A British primary school is virtually a league of nations as the students speak an astonishing 31 different languages, including Bengali, Sylheti, Tamil, Punjabi, Urdu and Gujarati besides English.
The 414 students at the English Martyrs’ Catholic School in Birmingham speak an incredible 31 languages between them and the pupils who speak English as their first language are in a tiny minority, the Daily Mail reported.
In order to deal with the range of languages spoken, teachers are all trained to teach English as an additional language.
The school sometimes uses translators, as well as a ‘buddy’ system where new students are paired with one already at the school who has the same mother tongue and can help them to start picking up English words, the Mail said.

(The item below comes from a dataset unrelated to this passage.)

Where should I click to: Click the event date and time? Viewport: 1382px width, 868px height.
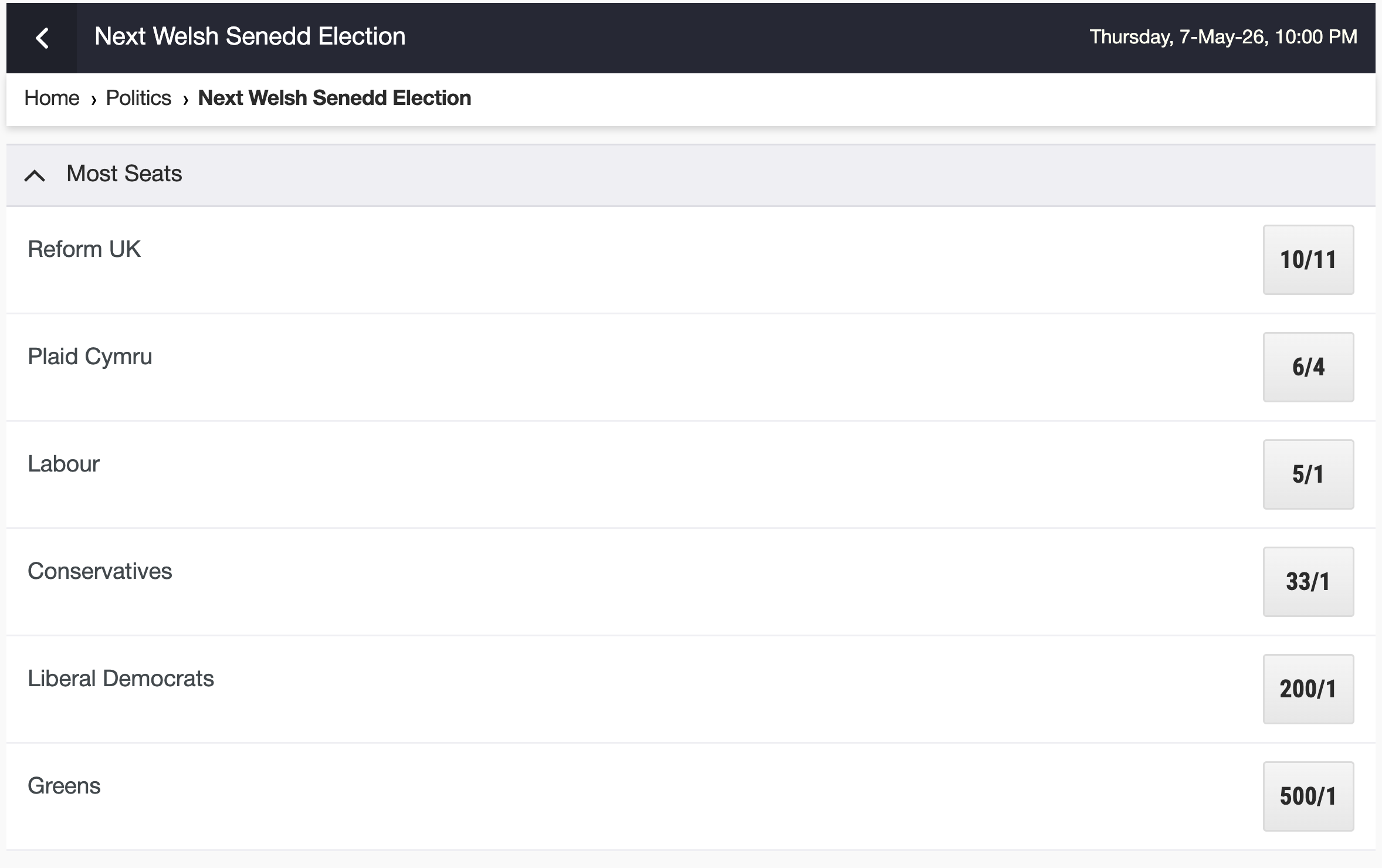click(1223, 37)
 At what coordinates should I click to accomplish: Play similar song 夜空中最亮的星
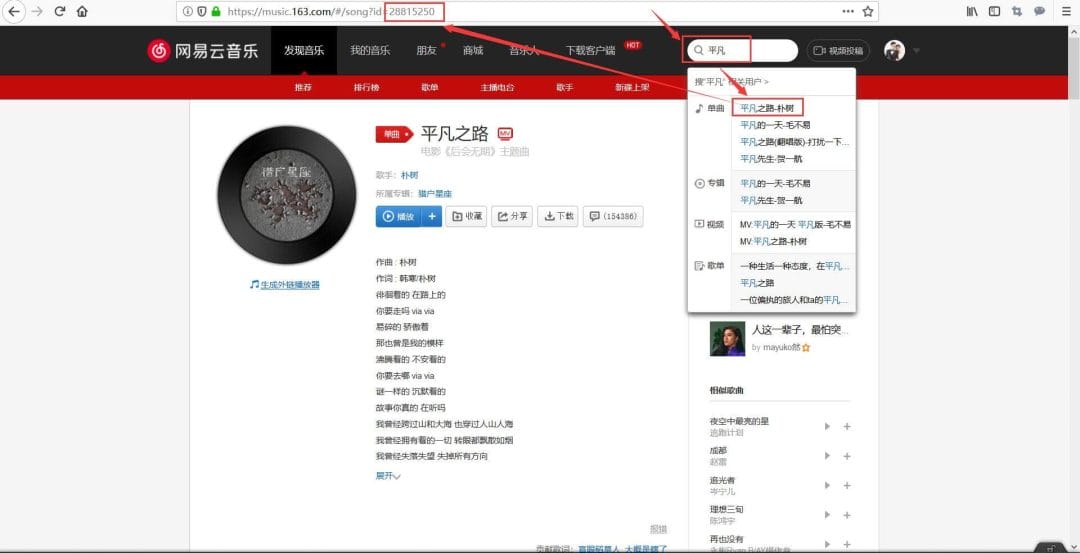(826, 427)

Other languages spoken at the school are Afrikaans, Arabic, Czech, Dutch, Gaelic, Hindko, Jamaican Patois, Kachi, Lingala, Mirpuri, Nepalese, Pashto, Polish, Portuguese, Romanian, Somali, Spanish, Sudanese, Swiss French and Yoruba.
Despite being a Catholic school, the majority of pupils at English Martyrs hail from a Pakistani background, with Urdu/Mirpuri the most common dialect spoken by youngsters in the home.
Latest government figures show pupils who speak English as their first language are now in the minority at more than a quarter of Birmingham schools.
Department for Education records showed a majority of students at 117 of the city’s 430 primary and secondary schools listed a different language as their mother tongue.